*REQUIRED WORK:*
**1.** List every area of law that the passage on business organizations and the law says its analysis will focus on.
**2.** Copy the part of the passage on business organizations and the law between "Business organizations and" and "by the law.", inclusive.

*PAGE:*
Business organizations and the law
Business organisations have been described as transformers of inputs into output in the sense that they acquire and use resources to produce goods or services for consumption, all aspects of this transformation process are influenced by the law.
It is important to emphasis from the outset that the law not only constrains business activity (e.g. by establishing minimum standards of health and safety at work which are enforceable by law), but also assists it (e.g. by providing a means by which a business unit can have an independent existence from its members), and in doing so helps an enterprise to achieve its commercial and other objectives. In short, the legal environment within which businesses operate is an enabling as well as a regulatory environment and one which provides a considerable degree of certainty and stability to the conduct of business both within and between democratic states.
Given the extensive influence of the law on business organisations, it is clearly impossible to examine all aspects of the legal context within which firms function. Accordingly, in the analysis below attention is focused primarily on contract law, agency, and some of the more important statutes enacted to protect the interests of the consumer, since these are areas fundamental to business operation.
Below are examples of business activities and the legal influences.

*EXCERPTED RECORDS:*

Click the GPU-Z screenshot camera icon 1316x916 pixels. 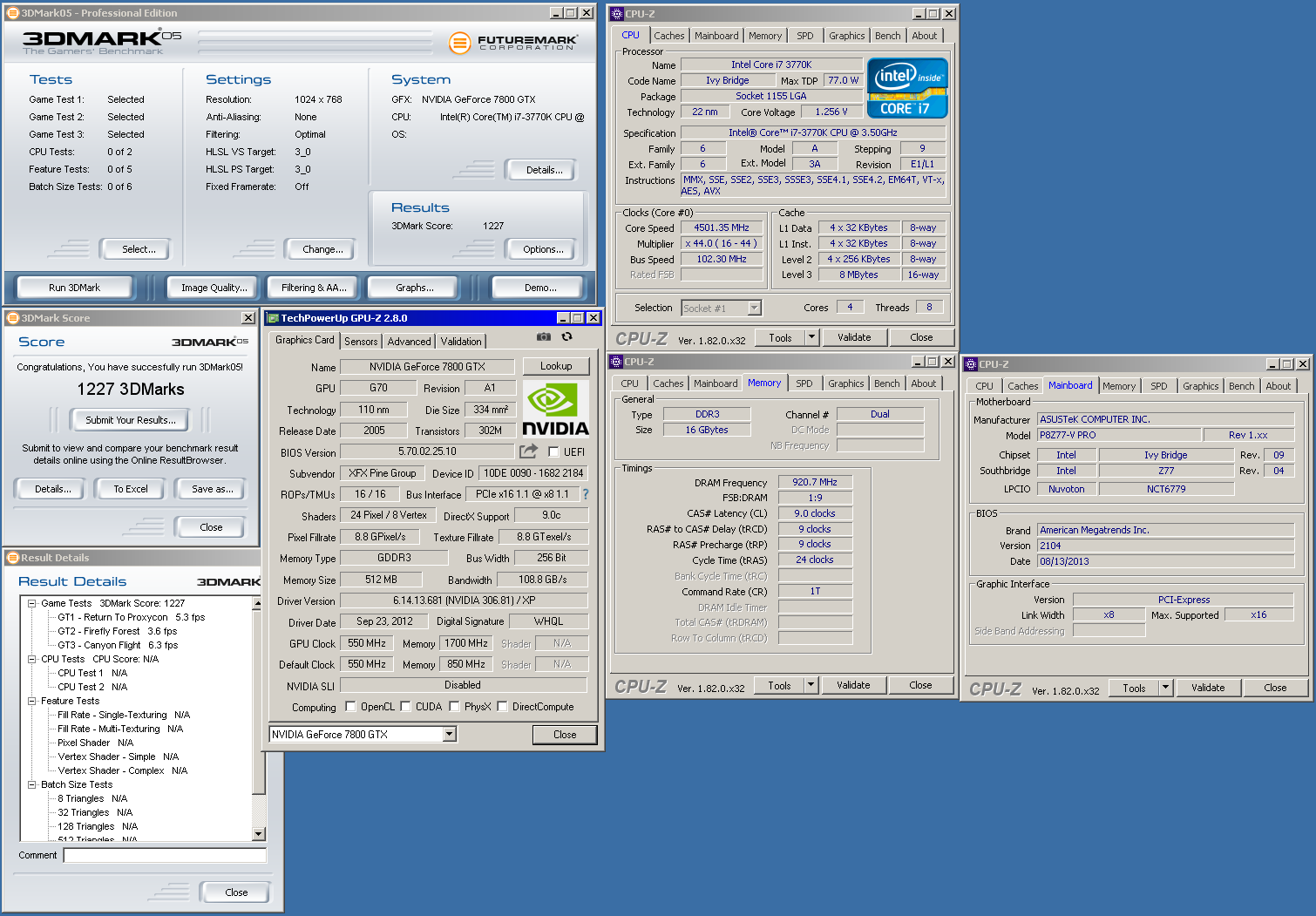pos(543,337)

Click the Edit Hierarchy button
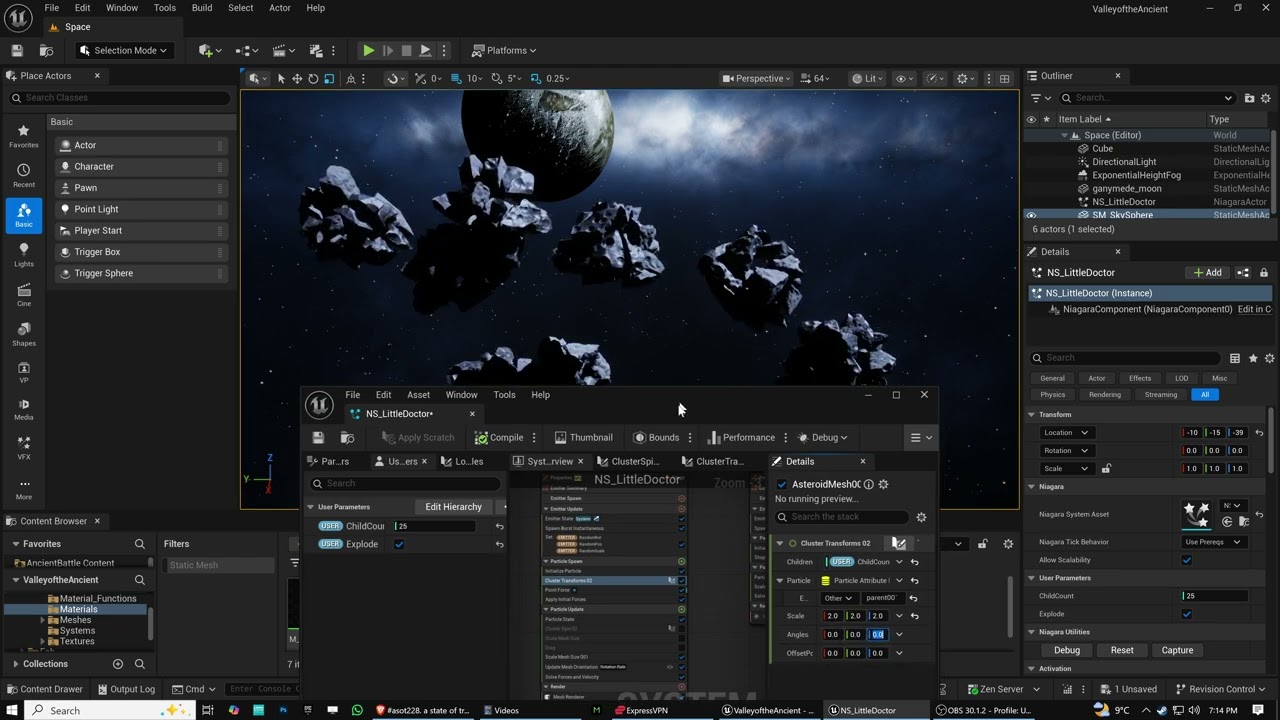(453, 507)
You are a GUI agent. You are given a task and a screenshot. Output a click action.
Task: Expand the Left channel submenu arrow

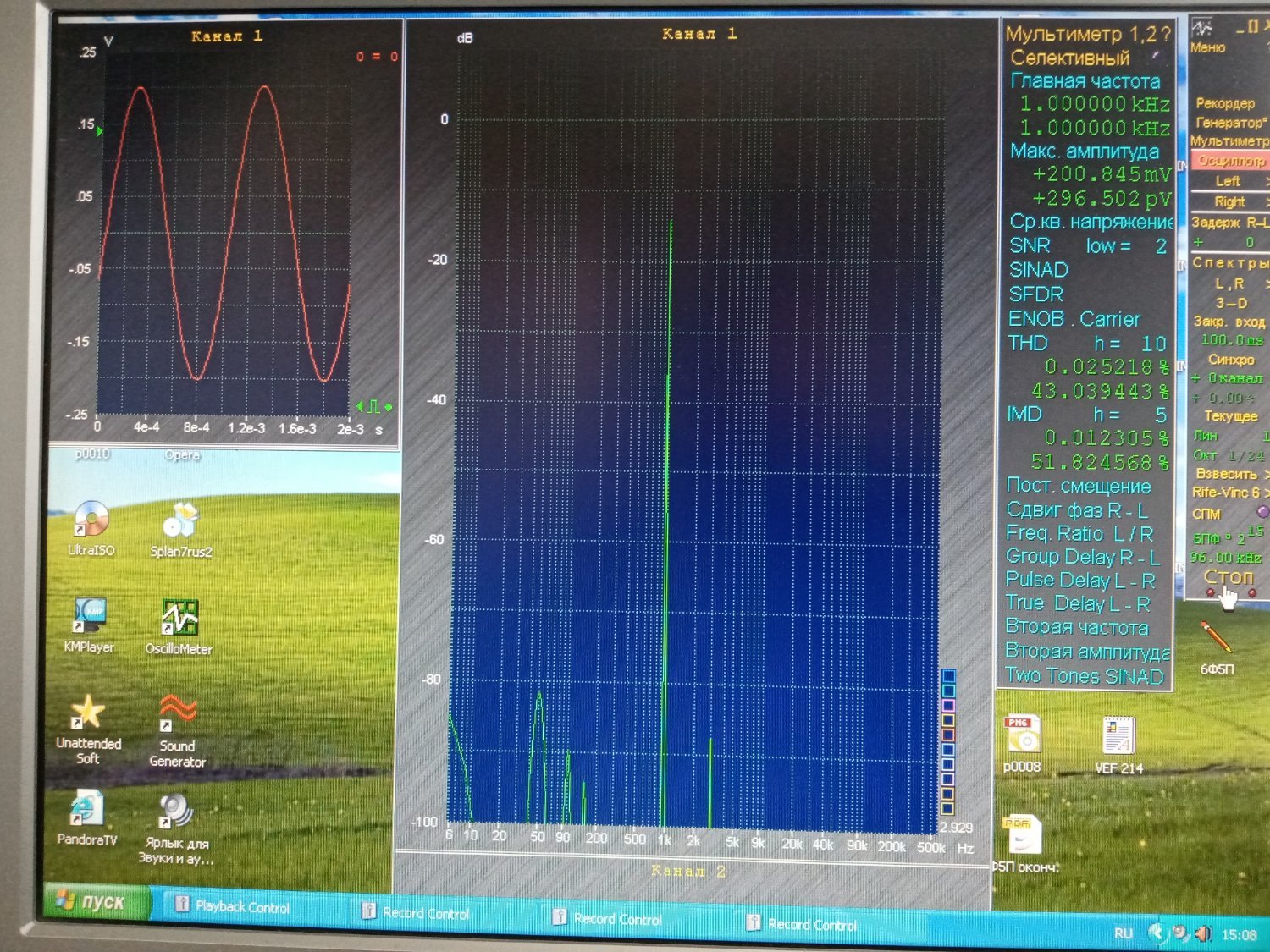click(1266, 181)
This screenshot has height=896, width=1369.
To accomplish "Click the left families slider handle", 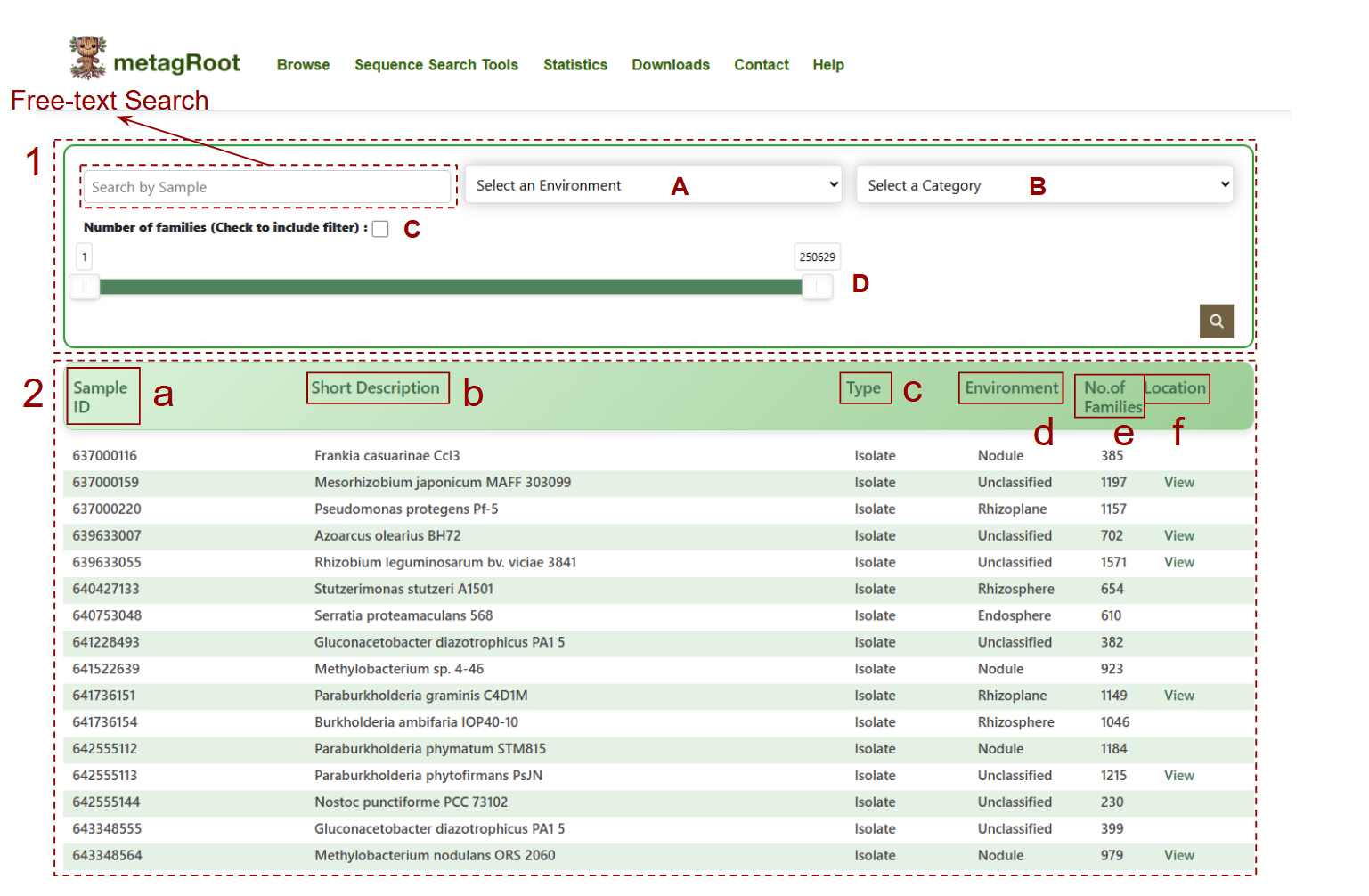I will click(85, 287).
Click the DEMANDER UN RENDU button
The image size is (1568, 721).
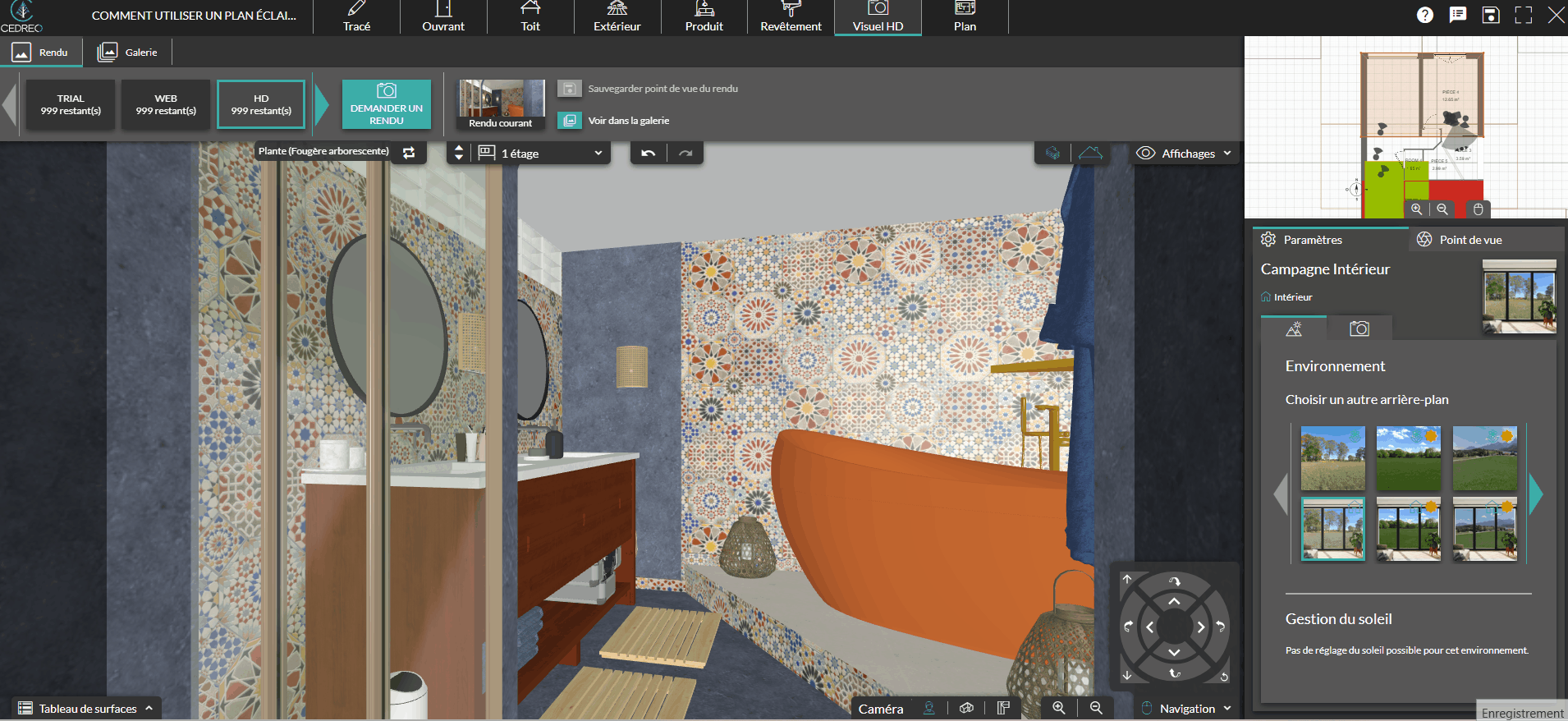pyautogui.click(x=387, y=104)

*RESPONSES:*
**1.**
- Contract law
- Agency
- Some of the more important statutes enacted to protect the interests of the consumer

**2.**
Business organizations and the law
Business organisations have been described as transformers of inputs into output in the sense that they acquire and use resources to produce goods or services for consumption, all aspects of this transformation process are influenced by the law.